Accelerating octo-tiger: Stellar mergers on intel knights landing with HPX

Document Type

Conference Proceeding

Publication Date

5-14-2018

Abstract

The optimization of performance of complex simulation codes with high computational demands, such as Octo-Tiger, is an ongoing challenge. Octo-Tiger is an astrophysics code simulating the evolution of star systems based on the fast multipole method using adaptive octrees as the central data structure. Octo-Tiger was implemented using high-level C++ libraries, specifically HPX and Vc, which allows its use on different hardware platforms. Recently, we have demonstrated excellent scalability in a distributed setting. In this paper, we study the node-level performance of Octo-Tiger on an Intel Knights Landing platform.
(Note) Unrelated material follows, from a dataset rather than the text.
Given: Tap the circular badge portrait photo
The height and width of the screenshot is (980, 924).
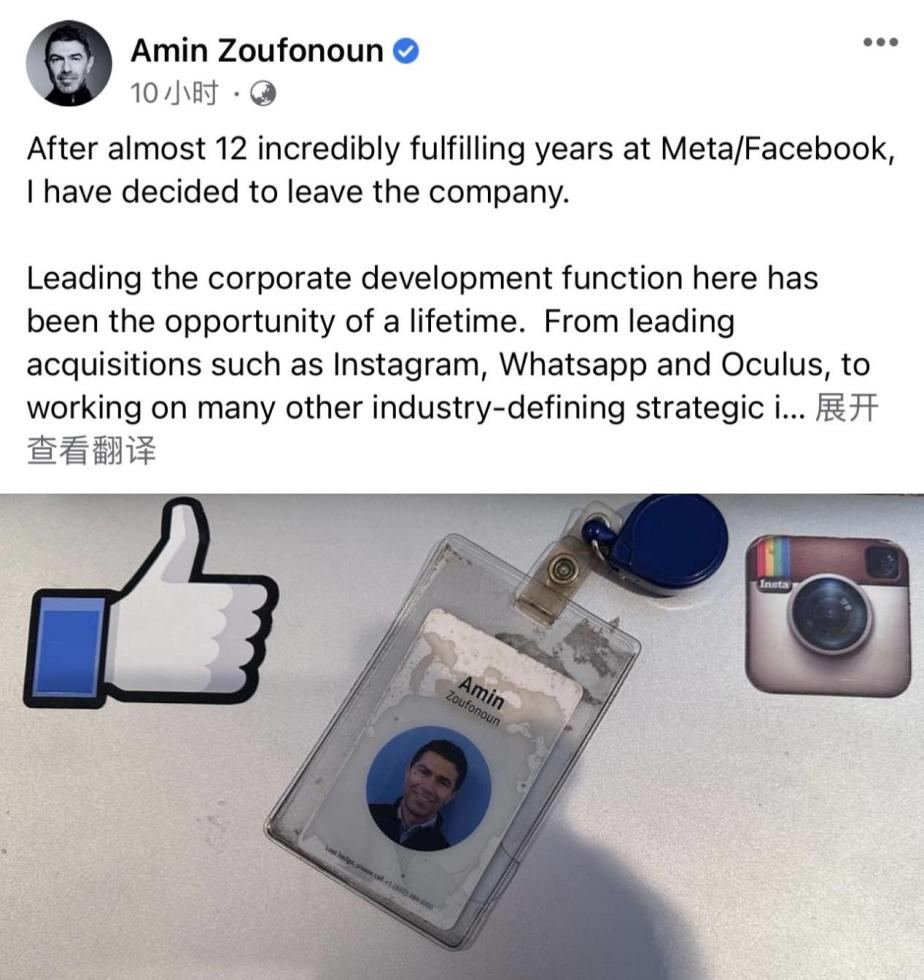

We focus on Octo-Tiger's fast multipole method, as it is the computationally most demanding component. By using HPX and a futurization approach, we can efficiently traverse the adaptive octrees in parallel. On the core-level, threads process sub-grids using multiple 1074-element stencils. In numerical experiments, simulating the time evolution of a rotating star on an Intel Xeon Phi 7250 Knights Landing processor, Octo-Tiger shows good parallel efficiency. For the fast multipole algorithm, we achieved up to 408 GFLOPS, resulting in a speedup of 2x compared to a 24-core Skylake-SP platform, using the same high-level abstractions.